-- DATASET EXCERPTS follows --

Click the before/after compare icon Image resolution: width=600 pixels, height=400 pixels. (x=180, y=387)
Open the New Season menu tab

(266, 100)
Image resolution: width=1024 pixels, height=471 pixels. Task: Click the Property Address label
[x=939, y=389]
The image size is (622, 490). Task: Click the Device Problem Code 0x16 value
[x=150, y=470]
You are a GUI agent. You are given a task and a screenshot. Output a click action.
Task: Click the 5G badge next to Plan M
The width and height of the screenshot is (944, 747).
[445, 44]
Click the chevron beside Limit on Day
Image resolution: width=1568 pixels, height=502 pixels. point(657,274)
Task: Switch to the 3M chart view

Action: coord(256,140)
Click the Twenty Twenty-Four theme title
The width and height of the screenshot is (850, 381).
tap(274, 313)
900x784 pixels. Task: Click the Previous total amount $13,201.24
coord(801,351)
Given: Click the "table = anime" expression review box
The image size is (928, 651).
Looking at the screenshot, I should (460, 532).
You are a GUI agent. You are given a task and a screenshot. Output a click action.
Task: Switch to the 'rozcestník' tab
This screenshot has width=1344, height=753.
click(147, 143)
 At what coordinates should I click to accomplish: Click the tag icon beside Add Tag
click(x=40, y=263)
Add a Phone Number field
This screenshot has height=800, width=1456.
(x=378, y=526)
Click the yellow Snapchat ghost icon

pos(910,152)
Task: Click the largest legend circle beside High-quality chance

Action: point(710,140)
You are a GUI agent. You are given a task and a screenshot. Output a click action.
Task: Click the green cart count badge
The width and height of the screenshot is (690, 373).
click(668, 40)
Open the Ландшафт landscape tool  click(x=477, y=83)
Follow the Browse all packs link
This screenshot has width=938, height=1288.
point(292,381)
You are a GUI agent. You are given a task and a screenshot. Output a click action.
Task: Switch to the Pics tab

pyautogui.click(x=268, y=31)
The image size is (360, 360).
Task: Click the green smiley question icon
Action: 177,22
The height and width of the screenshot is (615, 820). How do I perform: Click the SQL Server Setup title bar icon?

-- DATASET EXCERPTS concluded --

EXERCISE DETAILS » Using the data above, print exactly the lines from the line that contains "Task: Switch to the 3M chart view" through the line that contains "Add a Phone Number field", with both included.

THE ANSWER »
Task: Switch to the 3M chart view

Action: coord(256,140)
Click the Twenty Twenty-Four theme title
The width and height of the screenshot is (850, 381).
tap(274, 313)
900x784 pixels. Task: Click the Previous total amount $13,201.24
coord(801,351)
Given: Click the "table = anime" expression review box
The image size is (928, 651).
Looking at the screenshot, I should (460, 532).
You are a GUI agent. You are given a task and a screenshot. Output a click action.
Task: Switch to the 'rozcestník' tab
This screenshot has width=1344, height=753.
click(147, 143)
 At what coordinates should I click to accomplish: Click the tag icon beside Add Tag
click(x=40, y=263)
Add a Phone Number field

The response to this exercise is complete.